The investigations of this and the former chapter constitute a sufficiently close examination into the detailed causes by which the peculiar form of statistical results with which we are concerned is actually produced, to serve the purpose of a work which is occupied mainly with the methods of the Science of Probability. The great importance, however, of certain statistical or sociological enquiries will demand a recurrence in a future chapter to one particular application of these statistics, viz.

to those concerned with some classes of human actions.

§ 16. The only important addition to, or modification of, the foregoing remarks which I have found occasion to make is due to Mr Galton. He has recently pointed out,—and was I believe the first to do so,—that in certain cases some analysis of the causal processes can be effected, and is in fact absolutely necessary in order to account for the facts observed. Take, for instance, the heights of the population of any country. If the distribution or dispersion of these about their mean value were left to the unimpeded action of those myriad productive agencies alluded to above, we should certainly obtain such an arrangement in the posterity of any one generation as had already been exhibited in the parents. That is, we should find repeated in the previous stage the same kind of order as we were trying to account for in the following stage.

But then, as Mr Galton insists, if such agencies acted freely and independently, though we should get the same kind of arrangement or distribution, we should not get the same degree of it: there would, on the contrary, be a tendency towards further dispersion. The ‘curve of facility’ (v. the diagram on [p. 29]) would belong to the same class, but would have a different modulus. We shall see this at once if we take for comparison a case in which similar agencies work their way without any counteraction whatever. Suppose, for instance, that a large number of persons, whose fortunes were equal to begin with, were to commence gambling or betting continually for some small sum. If we examine their circumstances after successive intervals of time, we should expect to find their fortunes distributed according to the same general law,—i.e.

the now familiar law in question,—but we should also expect to find that the poorest ones were slightly poorer, and the richest ones slightly richer, on each successive occasion.
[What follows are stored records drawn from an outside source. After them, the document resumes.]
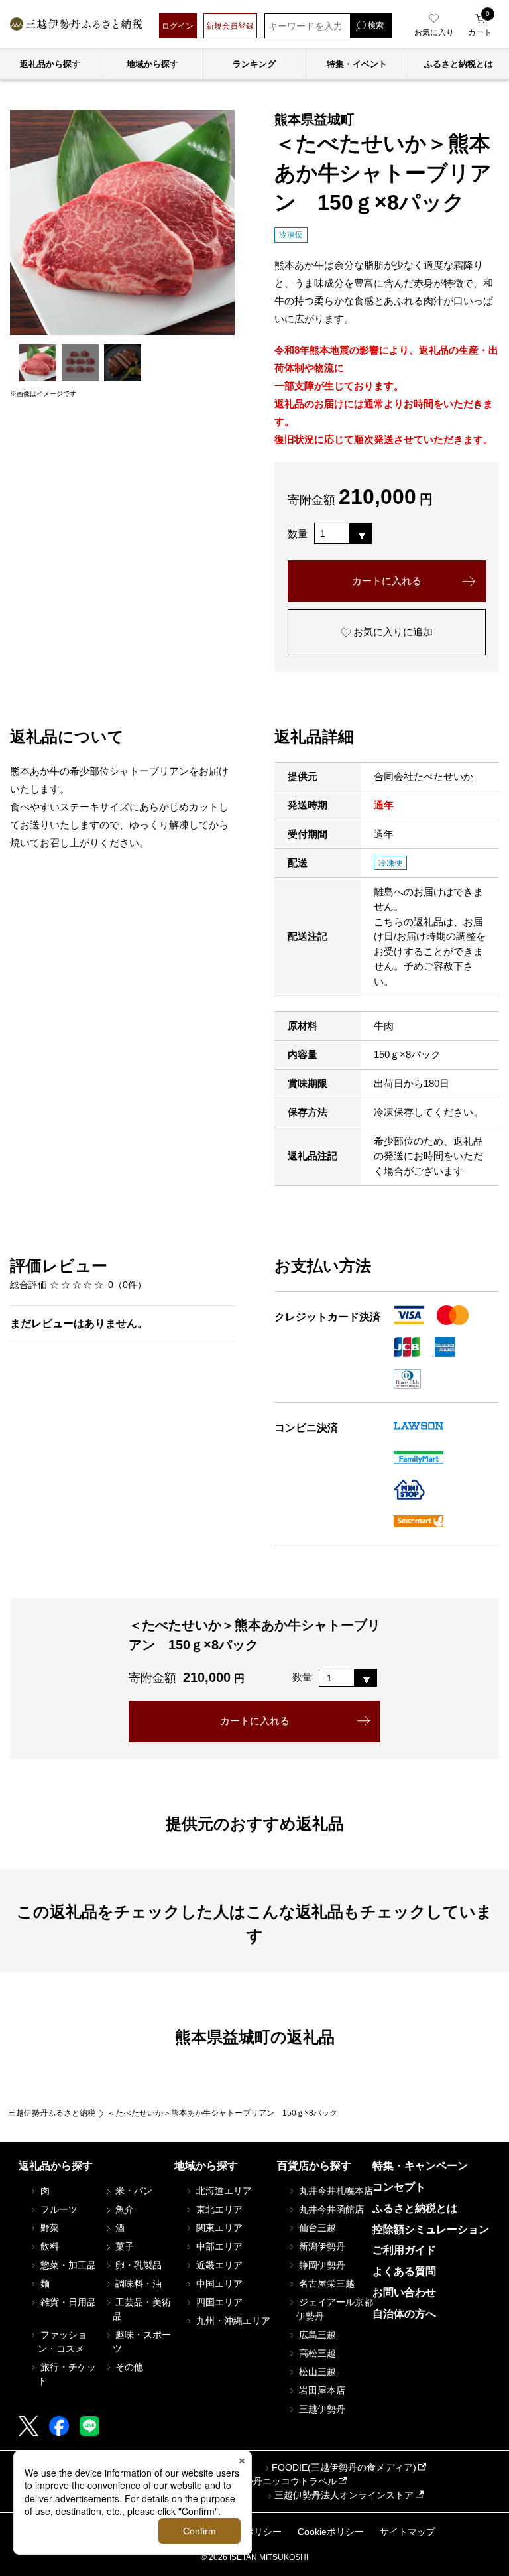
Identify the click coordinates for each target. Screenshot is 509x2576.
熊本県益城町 (314, 119)
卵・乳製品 (137, 2265)
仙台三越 (316, 2227)
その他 (128, 2367)
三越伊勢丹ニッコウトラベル (276, 2481)
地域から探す (152, 64)
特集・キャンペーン (420, 2165)
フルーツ (58, 2209)
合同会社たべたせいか (423, 776)
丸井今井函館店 (330, 2209)
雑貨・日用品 (67, 2302)
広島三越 (316, 2334)
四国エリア (218, 2302)
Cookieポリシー (331, 2531)
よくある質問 (404, 2271)
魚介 (123, 2209)
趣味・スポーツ (142, 2341)
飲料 (48, 2246)
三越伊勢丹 (320, 2409)
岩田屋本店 (320, 2390)
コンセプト (398, 2187)
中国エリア (218, 2283)
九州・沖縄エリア (232, 2320)
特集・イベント (357, 64)
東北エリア (218, 2209)
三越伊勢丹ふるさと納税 (51, 2113)
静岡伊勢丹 (320, 2265)
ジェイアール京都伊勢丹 (334, 2309)
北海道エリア (223, 2190)
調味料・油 (137, 2283)
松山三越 (316, 2371)
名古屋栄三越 (325, 2283)
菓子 (123, 2246)
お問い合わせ (404, 2292)
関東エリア (218, 2227)
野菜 (48, 2227)
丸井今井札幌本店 (334, 2190)
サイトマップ (407, 2531)
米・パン (132, 2190)
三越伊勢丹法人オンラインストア (344, 2495)
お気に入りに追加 (392, 631)
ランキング (254, 64)
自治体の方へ (404, 2313)
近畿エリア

We shall see more about this in a future chapter (on Gambling), but it may be taken for granted here that there is nothing in the laws of chance to resist this tendency towards intensifying the extremes.

Now it is found, on the contrary, in the case of vital phenomena,—for instance in that of height, and presumably of most of the other qualities which are in any way characteristic of natural kinds,—that there is, through a number of successive generations, a remarkable degree of fixity. The tall men are not taller, and the short men are not shorter, per cent.

of the population in successive generations: always supposing of course that some general change of circumstances, such as climate, diet, &c.